Space News is reporting that Kazcosmos wants to refocus the Baiterek launch complex originally intended for the new Angara rocket to handling Zenit launches:
In testimony to the Kazakh parliament, KazCosmos Director Talgat Musabayev said the Baiterek complex has suffered from Russian delays. Its estimated cost has risen more than sevenfold, he said. He did not give a specific figure in his presentation.
Musabayev said reorienting Baiterek to take advantage of the Baikonur infrastructure built for the Russian-Ukrainian Zenit rocket would be much less expensive than the original plan based on Russia’s Angara rocket, now in development.
Quoting the Interfax news agency, RussianSpaceWeb.com says Kazcosmos officials were unhappy that Russia was refusing to contribute funding for the new launch complex. Russia’s plan to build an Angara launch complex at its new Vostochny spaceport in the Far East also undermined the economic rationale for bringing the rocket to Baikonur.

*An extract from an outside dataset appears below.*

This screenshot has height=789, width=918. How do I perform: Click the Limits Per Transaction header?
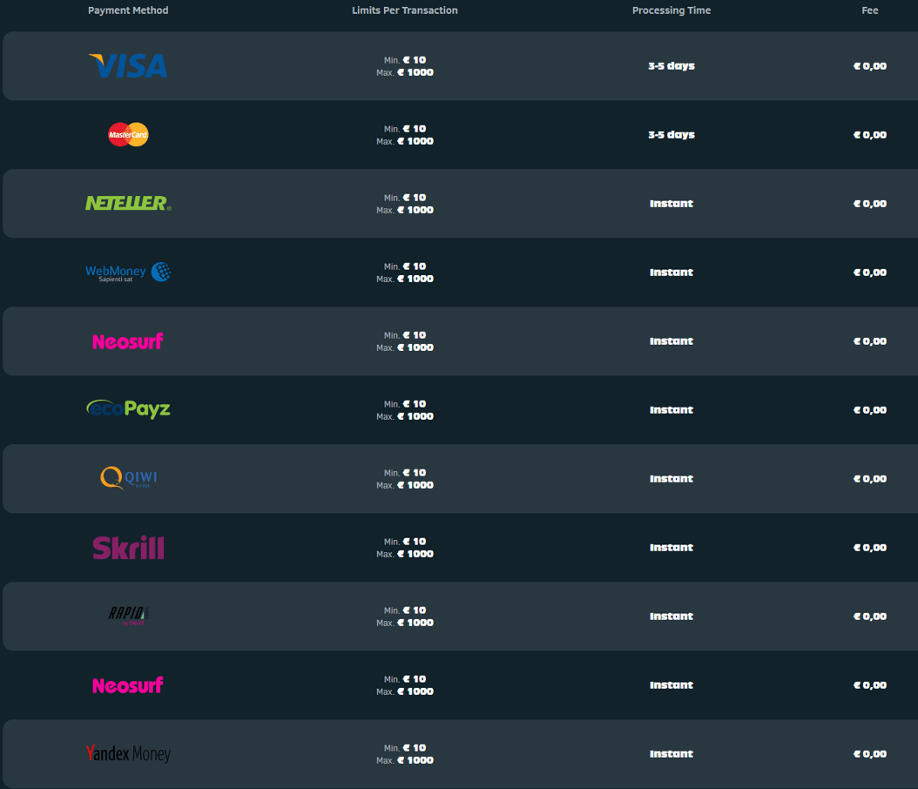[x=404, y=10]
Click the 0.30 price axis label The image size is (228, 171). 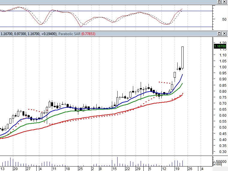click(219, 152)
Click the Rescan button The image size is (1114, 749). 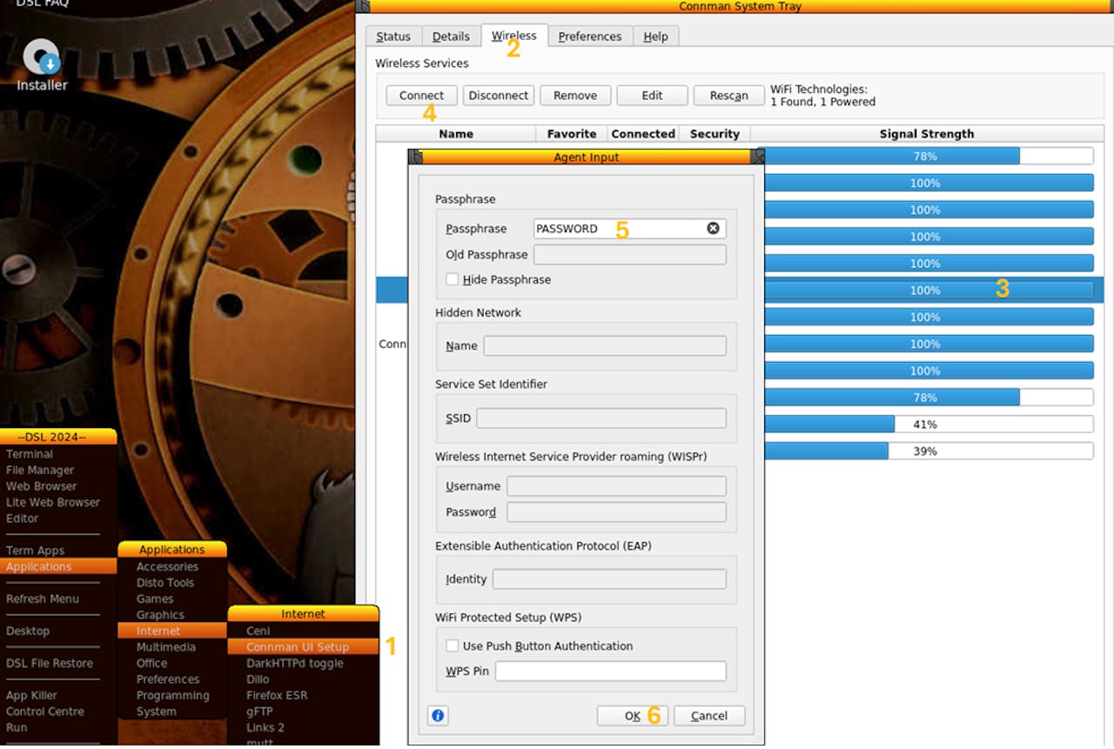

According to Musabaev, Kazakh officials were conducting serious negotiations to form a new joint venture with Russia around a launch vehicle other than Angara, such as Zenit. Built in Ukraine, the Zenit rocket already had an operational launch pad in Baikonur, however, a Russian firm RKK Energia recently publicized plans to develop a Sodruzhestvo (Alliance) heavy-lifting launch vehicle from components of the Zenit rocket.
Joint development of Baiterek was part of a January 2004 agreement that extended Russia’s lease on Baikonur to 2050. Kazakhstan now wants to renegotiate the lease with the aim of taking full control of Baikonur from the Russians.
Russia has been developing Angara, which is set to make its inaugural launch next year, since 1995. Angara is a modular family of rockets designed to loft light to heavy payloads into orbit. The goal is to replace a number of existing rockets, including the Zenit and Proton.